Task brief:
Show every line below that contains the word "perform", matching its case exactly.

Extracted entries:
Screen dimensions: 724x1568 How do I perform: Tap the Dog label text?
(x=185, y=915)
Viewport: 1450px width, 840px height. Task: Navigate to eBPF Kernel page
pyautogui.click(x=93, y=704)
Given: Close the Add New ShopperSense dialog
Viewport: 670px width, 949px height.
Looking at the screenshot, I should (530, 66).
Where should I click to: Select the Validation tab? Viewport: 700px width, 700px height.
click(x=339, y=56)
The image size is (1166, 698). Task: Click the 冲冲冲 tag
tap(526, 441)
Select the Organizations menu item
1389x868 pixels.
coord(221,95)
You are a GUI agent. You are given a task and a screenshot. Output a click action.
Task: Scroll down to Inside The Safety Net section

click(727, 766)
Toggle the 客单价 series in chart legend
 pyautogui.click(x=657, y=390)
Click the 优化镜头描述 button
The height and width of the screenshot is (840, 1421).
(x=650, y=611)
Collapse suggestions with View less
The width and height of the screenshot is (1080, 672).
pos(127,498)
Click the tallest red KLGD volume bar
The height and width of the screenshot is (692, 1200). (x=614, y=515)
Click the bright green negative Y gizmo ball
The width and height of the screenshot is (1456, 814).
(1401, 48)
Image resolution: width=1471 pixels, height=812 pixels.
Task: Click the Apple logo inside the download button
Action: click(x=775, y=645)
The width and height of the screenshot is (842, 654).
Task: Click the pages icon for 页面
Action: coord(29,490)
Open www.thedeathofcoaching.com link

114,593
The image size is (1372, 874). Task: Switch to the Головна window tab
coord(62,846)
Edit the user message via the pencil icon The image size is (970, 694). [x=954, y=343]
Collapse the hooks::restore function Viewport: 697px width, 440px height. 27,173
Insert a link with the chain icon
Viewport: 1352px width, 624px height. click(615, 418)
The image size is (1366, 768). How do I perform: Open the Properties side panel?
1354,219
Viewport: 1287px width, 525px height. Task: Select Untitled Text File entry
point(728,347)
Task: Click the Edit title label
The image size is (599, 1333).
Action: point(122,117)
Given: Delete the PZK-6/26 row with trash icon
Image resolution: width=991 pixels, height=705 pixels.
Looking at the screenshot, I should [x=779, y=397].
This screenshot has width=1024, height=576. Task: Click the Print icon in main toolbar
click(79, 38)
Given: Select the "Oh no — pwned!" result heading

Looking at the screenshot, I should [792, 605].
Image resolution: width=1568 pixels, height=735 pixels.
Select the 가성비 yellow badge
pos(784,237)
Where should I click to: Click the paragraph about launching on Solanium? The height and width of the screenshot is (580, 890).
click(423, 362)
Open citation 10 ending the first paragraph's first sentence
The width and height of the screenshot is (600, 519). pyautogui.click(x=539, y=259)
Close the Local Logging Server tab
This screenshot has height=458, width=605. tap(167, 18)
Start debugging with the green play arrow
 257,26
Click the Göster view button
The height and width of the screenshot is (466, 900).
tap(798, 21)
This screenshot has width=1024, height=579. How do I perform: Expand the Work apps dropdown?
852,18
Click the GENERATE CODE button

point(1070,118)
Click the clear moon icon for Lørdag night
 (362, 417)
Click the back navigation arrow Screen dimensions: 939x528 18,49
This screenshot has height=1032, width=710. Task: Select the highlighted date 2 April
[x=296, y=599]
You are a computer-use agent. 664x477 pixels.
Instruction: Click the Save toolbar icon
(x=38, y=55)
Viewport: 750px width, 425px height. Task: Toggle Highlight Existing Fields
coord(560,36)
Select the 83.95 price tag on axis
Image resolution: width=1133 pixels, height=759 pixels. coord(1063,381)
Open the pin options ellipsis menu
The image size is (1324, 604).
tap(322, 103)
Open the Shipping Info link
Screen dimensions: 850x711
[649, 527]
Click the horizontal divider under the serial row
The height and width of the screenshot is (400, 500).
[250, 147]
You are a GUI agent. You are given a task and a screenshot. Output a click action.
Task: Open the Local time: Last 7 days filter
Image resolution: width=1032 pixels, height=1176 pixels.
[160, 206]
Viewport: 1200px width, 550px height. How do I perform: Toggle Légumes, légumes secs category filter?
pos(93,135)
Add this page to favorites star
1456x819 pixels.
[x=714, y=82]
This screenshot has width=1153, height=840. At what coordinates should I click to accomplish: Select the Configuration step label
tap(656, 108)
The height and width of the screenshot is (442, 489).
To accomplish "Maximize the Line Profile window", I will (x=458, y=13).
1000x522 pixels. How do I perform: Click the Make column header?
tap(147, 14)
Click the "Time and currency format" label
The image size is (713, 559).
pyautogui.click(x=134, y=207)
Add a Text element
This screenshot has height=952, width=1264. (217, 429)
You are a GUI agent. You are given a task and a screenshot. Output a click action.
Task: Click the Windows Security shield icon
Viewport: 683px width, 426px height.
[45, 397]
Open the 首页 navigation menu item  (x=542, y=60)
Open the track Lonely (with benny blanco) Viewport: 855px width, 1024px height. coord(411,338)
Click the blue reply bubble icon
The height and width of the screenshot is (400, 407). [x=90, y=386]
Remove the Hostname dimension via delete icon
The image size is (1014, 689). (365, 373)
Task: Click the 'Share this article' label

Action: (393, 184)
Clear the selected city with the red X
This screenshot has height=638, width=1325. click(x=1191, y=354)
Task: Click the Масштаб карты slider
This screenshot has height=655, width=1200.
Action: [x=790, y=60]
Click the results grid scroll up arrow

Output:
Screen dimensions: 724x1568 How do I perform: Tap the Dog label text?
The image size is (1366, 768). How do I perform: Open the Properties side panel?
This screenshot has width=1024, height=579. How do I perform: Expand the Work apps dropdown?
Viewport: 1200px width, 550px height. How do I perform: Toggle Légumes, légumes secs category filter?
1000x522 pixels. How do I perform: Click the Make column header?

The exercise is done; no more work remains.